Menaces de mort, rébellion et outrage à agent ont amené Alexandre* dans un box du tribunal correctionnel de Paris.
« Fils de pute, allez niquer vos mères, je suis pas un PD moi », énumère calmement le président de la 23e chambre du tribunal judiciaire, lisant le rapport de police qu’il a sous les yeux.
« Le 17 août 2020, en gare du Nord, trois policiers ont aperçu un individu aux mains de deux agents de la sûreté ferroviaire, qui avaient du mal à le maintenir debout. Vous vocifériez. Quand on vous a demandé de poser votre bouteille de bière, vous l’avez jetée dans les tibias du brigadier. » Trois fonctionnaires en tenue sont présents. Ils se sont portés partie civile.
« Je vais vous crever un par un, on va revenir à sept et on va faire péter une bombe, mais ce ne sera pas une bombe à 10 », c’est bien ce qu’il vous a dit ?" leur demande le juge.
Alexandre, 20 ans, comparait donc pour menaces de mort, rébellion et outrage sur personnes dépositaires de l’ordre public. Des menaces ? Il ne s’en rappelle pas. « Je me suis énervé parce qu’ils ont touché mes parties intimes. » A présent calme et droit, on peine à l’imaginer résistant au contrôle engendré par l’absence de masque sur son visage ou s’énerver au point d’être amené au sol, menotté et embarqué en garde à vue.
Même attitude au poste, où un dépistage au cannabis s’est avéré positif. « La justice je les prends je les retourne… » Le juge marque une pause, petit regard en biais vers le prévenu, soupir, il continue sa lecture : « Je m’en bats les couilles de ton papier, amenez-moi à Fresnes direct. »
Au casier d’Alexandre figurent déjà plusieurs condamnations : extorsion, port d’arme, outrage et agression sexuelle.

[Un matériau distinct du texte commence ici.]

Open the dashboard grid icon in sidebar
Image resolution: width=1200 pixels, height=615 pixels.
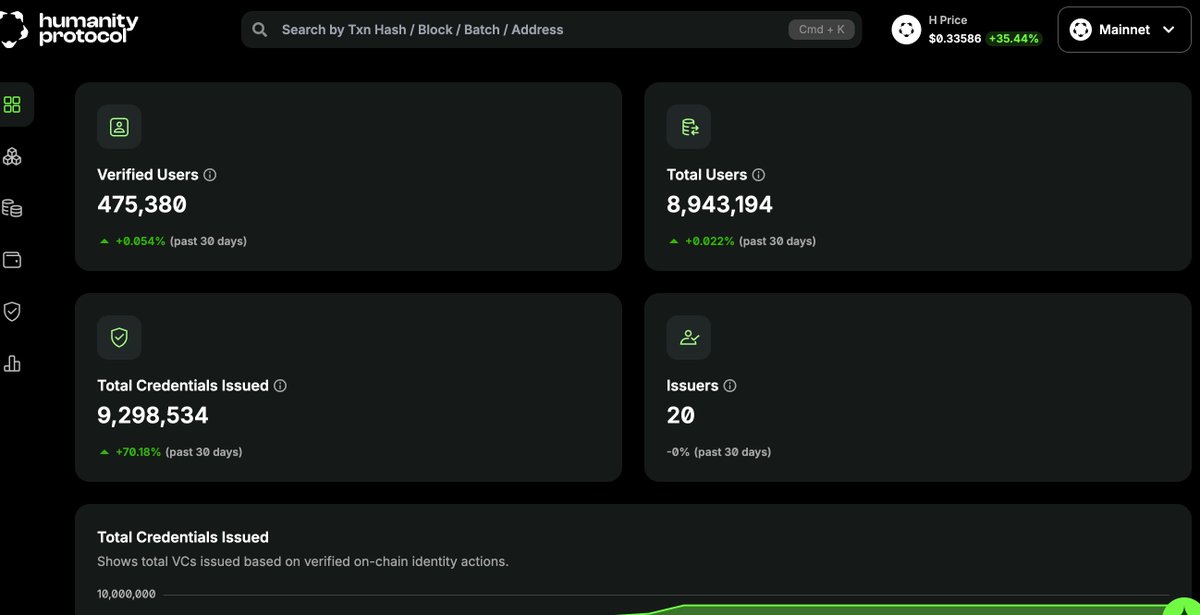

Le président du tribunal parcourt les feuillets de l’enquête sociale. Domicilié chez sa mère, le jeune homme s’est enfui à la suite d’une altercation avec son beau-père. Il reconnaît son addiction à l’alcool et au cannabis. D’ailleurs, il doit entrer en cure de désintoxication dans cinq jours.
« Vous ne travaillez pas ? Qu’avez-vous fait comme études ? » « L’IME**. » Le juge et ses assesseurs échangent quelques regards gênés. Alexandre bénéficie d’un traitement antipsychotique. « Vous mélangez avec l’alcool et le cannabis ? » Aucun risque. « Les médocs je les prends pas. » L’avocat se lève et interroge à son tour : « Savez-vous pourquoi vous êtes sous curatelle ? » « Parce que j’ai du mal à écrire. » « Pensez-vous que vous êtes aussi intelligent que les autres ? » La réponse est sans ambigüité : « Non. » Le procureur se dit frappé par la froideur du mis en cause, sa distance par rapport aux faits. « Alcool et drogue ne sont en rien des circonstances atténuantes. » Il rappelle que l’homme est mis à l’épreuve jusqu’en novembre 2021, avec une obligation de soins et de travail. « Le cadre est là, il doit se prendre en charge. »
Trois mois ferme sont requis. « Vous avez compris ce qui est demandé ? » interroge le juge. Alexandre hoche la tête. Son avocat plaide l’intelligence limitée, « peut-être congénitale puisque son père était déjà handicapé. » Doit-on le considérer comme pénalement responsable, peut-on évoquer une abolition du discernement ? « Difficile sans avis médical… Mais l’incarcération me paraîtrait totalement contre-productive. En quoi pourrait-elle améliorer monsieur ? » Le défenseur réclame une peine sans mandat de dépôt. « La justice a tout un arsenal de mesures à disposition pour que cette fois-ci soit la dernière. Quant aux policiers, bien sûr, ils ne sont pas là pour se faire insulter. Mais ce n’était somme toute que l’idiot du village qui s’est énervé et qu’on aurait toléré autrefois. » L’affaire est renvoyée pour qu’une expertise psychiatrique soit réalisée. En attendant, Alexandre est sous contrôle judiciaire et devra pointer chaque semaine au commissariat. A suivre
* Le prénom a été modifié.
** Les instituts médico-éducatifs accueillent les élèves atteints d’une déficience intellectuelle.